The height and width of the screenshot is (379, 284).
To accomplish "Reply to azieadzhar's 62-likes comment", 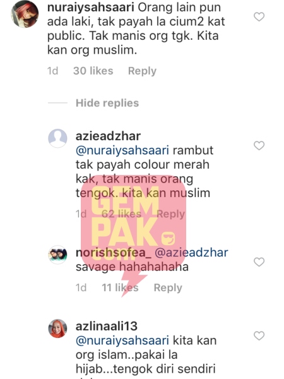I will click(x=170, y=214).
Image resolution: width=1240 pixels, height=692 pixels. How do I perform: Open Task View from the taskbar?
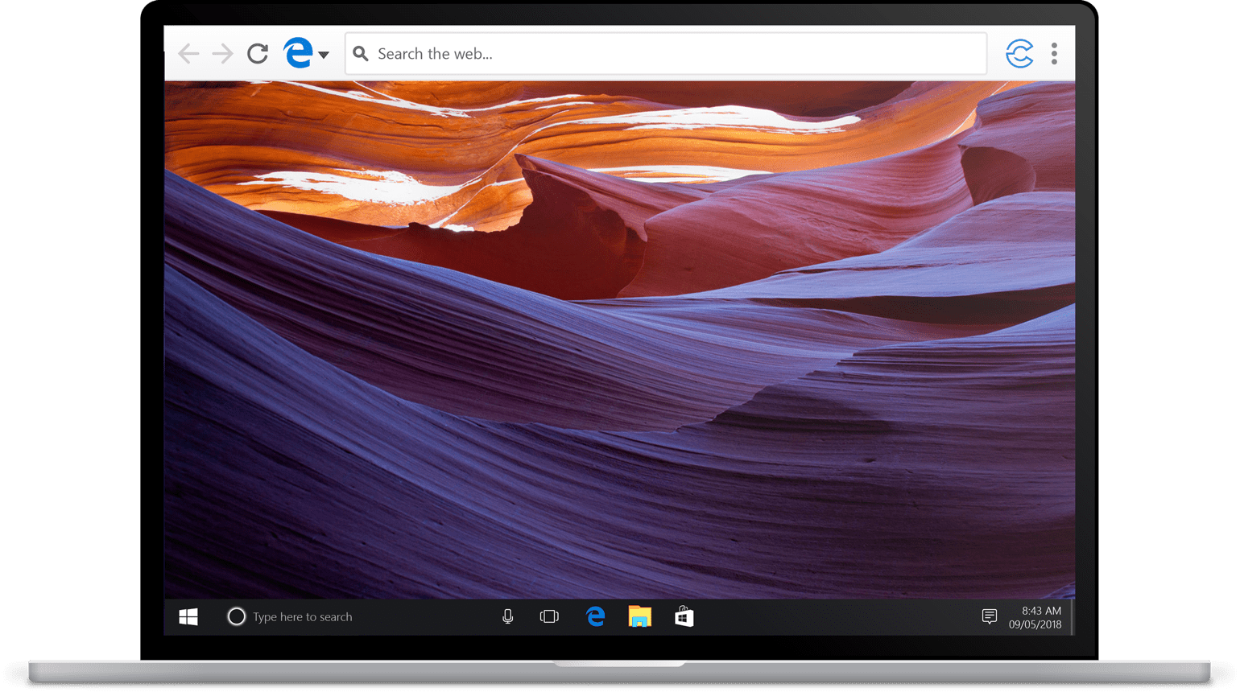549,617
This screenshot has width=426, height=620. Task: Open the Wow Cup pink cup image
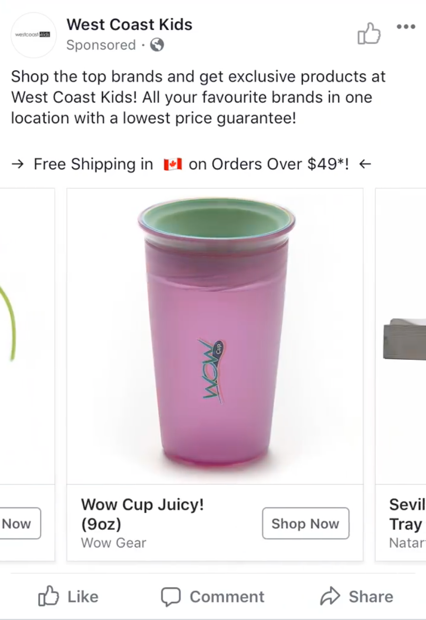215,336
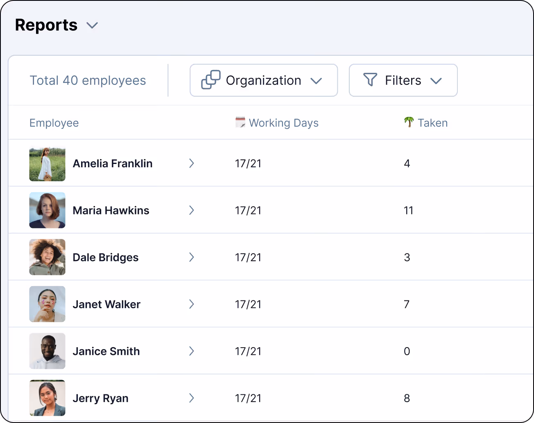Open Maria Hawkins' profile photo
This screenshot has width=534, height=423.
point(48,210)
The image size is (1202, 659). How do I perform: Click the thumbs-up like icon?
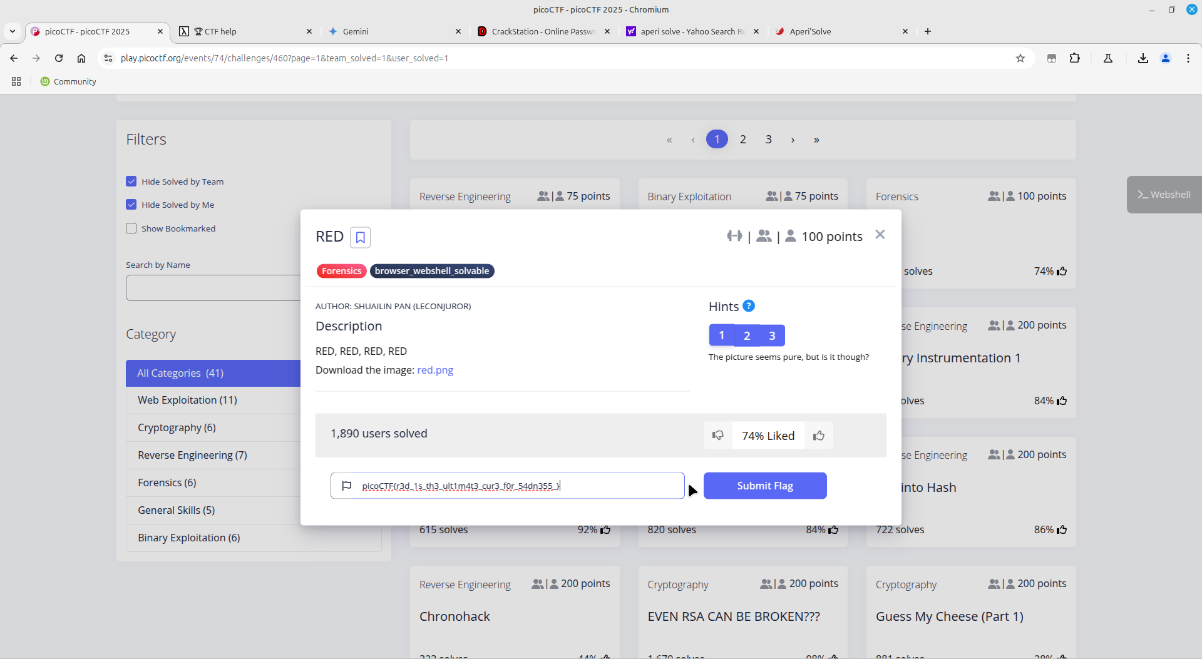(818, 436)
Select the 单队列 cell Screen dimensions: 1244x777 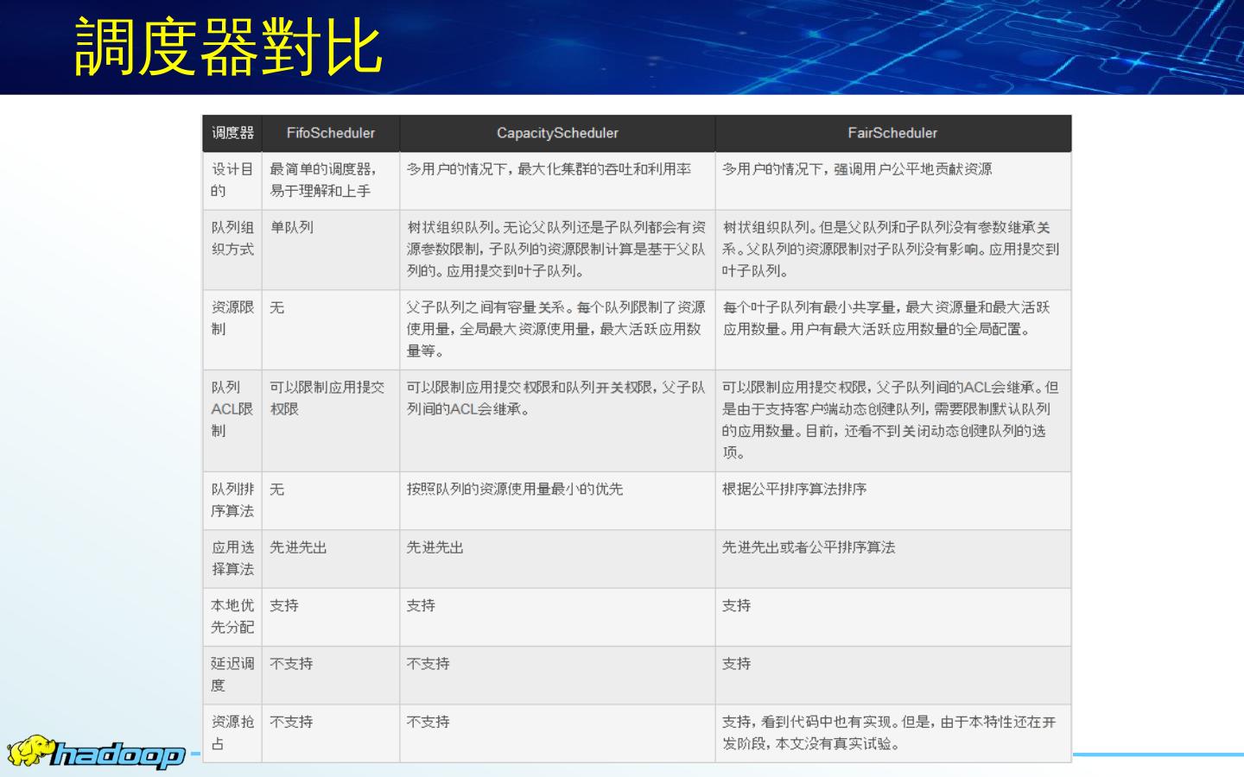(x=292, y=227)
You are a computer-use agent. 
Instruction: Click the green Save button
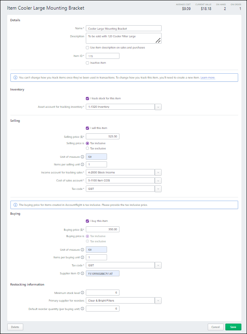click(x=233, y=327)
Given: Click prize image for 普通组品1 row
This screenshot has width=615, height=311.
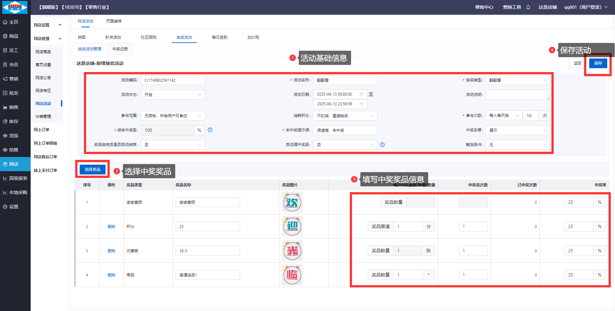Looking at the screenshot, I should click(x=292, y=275).

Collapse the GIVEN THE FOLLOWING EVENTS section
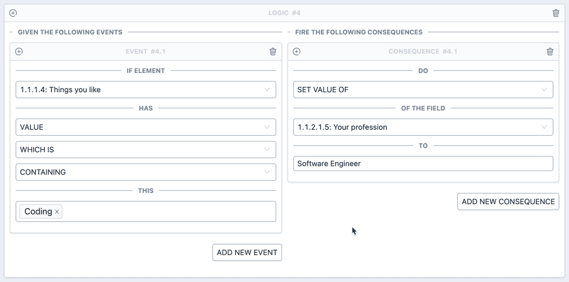[11, 32]
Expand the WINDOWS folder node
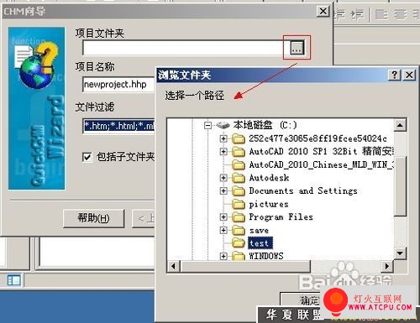 pos(223,256)
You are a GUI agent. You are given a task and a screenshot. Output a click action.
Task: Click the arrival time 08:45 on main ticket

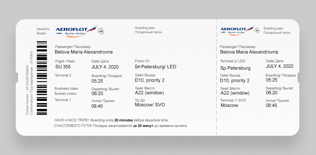(97, 106)
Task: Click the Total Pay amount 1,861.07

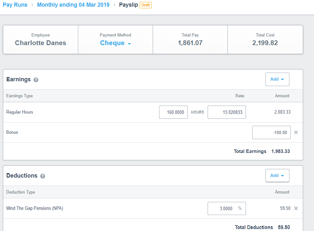Action: 190,43
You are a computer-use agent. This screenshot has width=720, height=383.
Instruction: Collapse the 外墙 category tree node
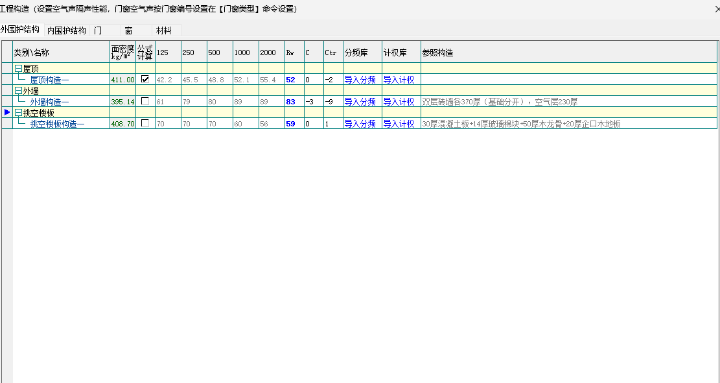tap(18, 91)
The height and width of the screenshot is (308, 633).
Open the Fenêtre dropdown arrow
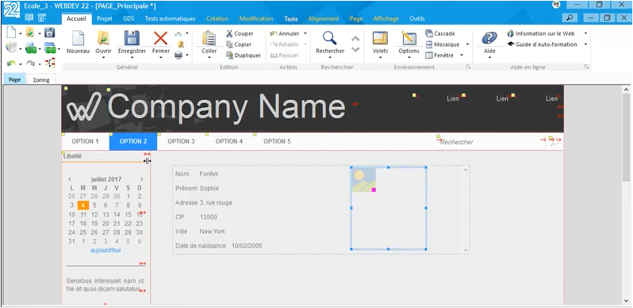click(x=462, y=56)
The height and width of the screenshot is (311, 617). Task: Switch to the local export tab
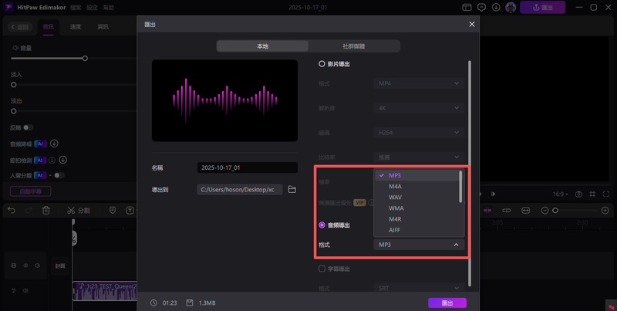coord(262,46)
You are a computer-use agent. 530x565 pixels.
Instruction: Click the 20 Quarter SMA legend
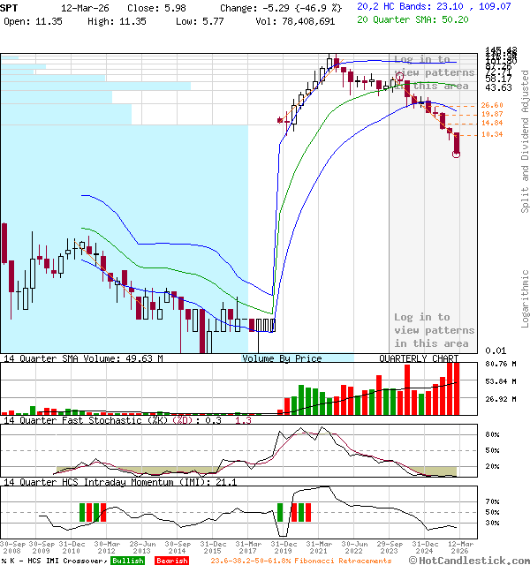click(x=412, y=19)
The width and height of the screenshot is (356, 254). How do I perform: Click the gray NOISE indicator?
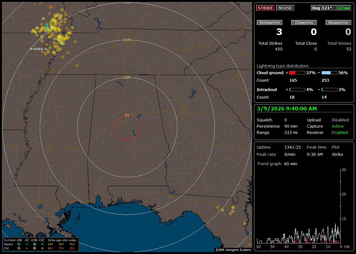pos(285,8)
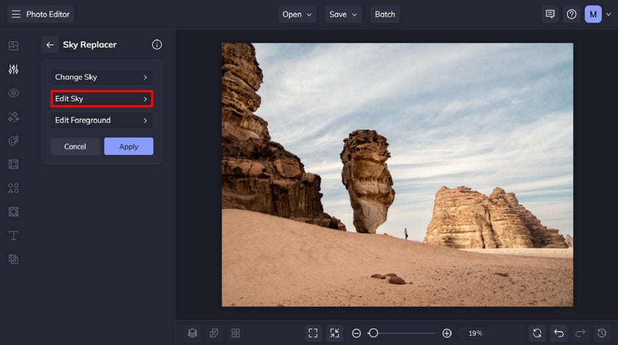Click the Cancel button
The image size is (618, 345).
click(x=75, y=147)
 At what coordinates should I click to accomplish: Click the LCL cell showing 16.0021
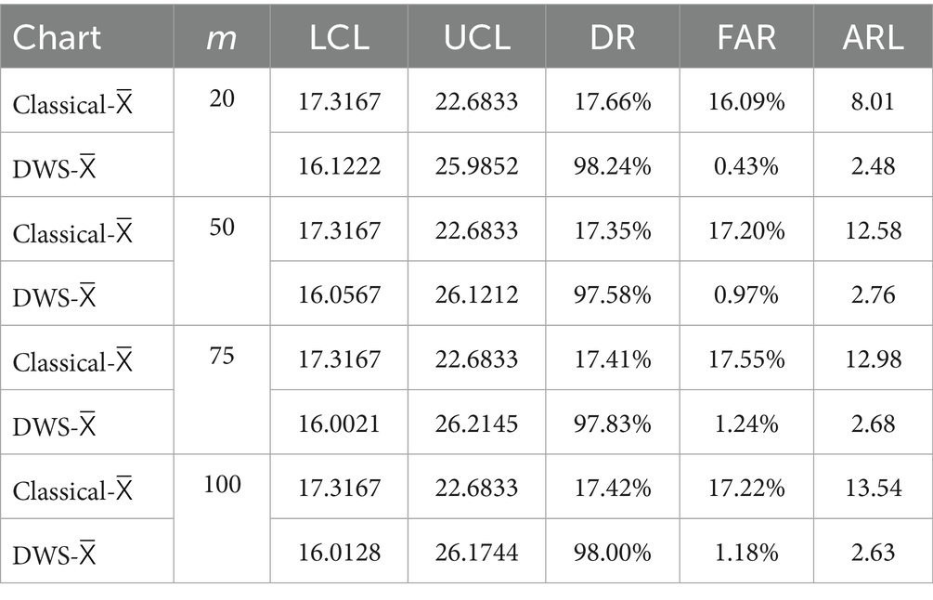(339, 424)
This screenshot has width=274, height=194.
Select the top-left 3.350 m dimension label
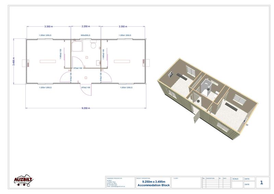(x=49, y=26)
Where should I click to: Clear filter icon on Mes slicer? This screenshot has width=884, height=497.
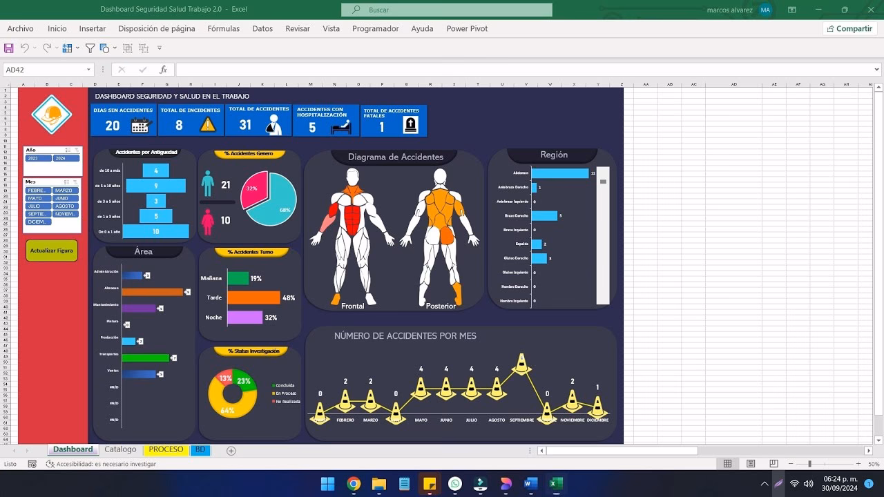pyautogui.click(x=76, y=182)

■ **REQUIRED ACTION**
Write out only the lines from the line containing "Select the top-left 3.350 m dimension label" through the end of the material above, both end lines included. Pictures are not written out.

■ **RESULT OF THIS TASK**
Select the top-left 3.350 m dimension label
(x=49, y=26)
Where should I click to: Clear filter icon on Mes slicer? This screenshot has width=884, height=497.
pyautogui.click(x=76, y=182)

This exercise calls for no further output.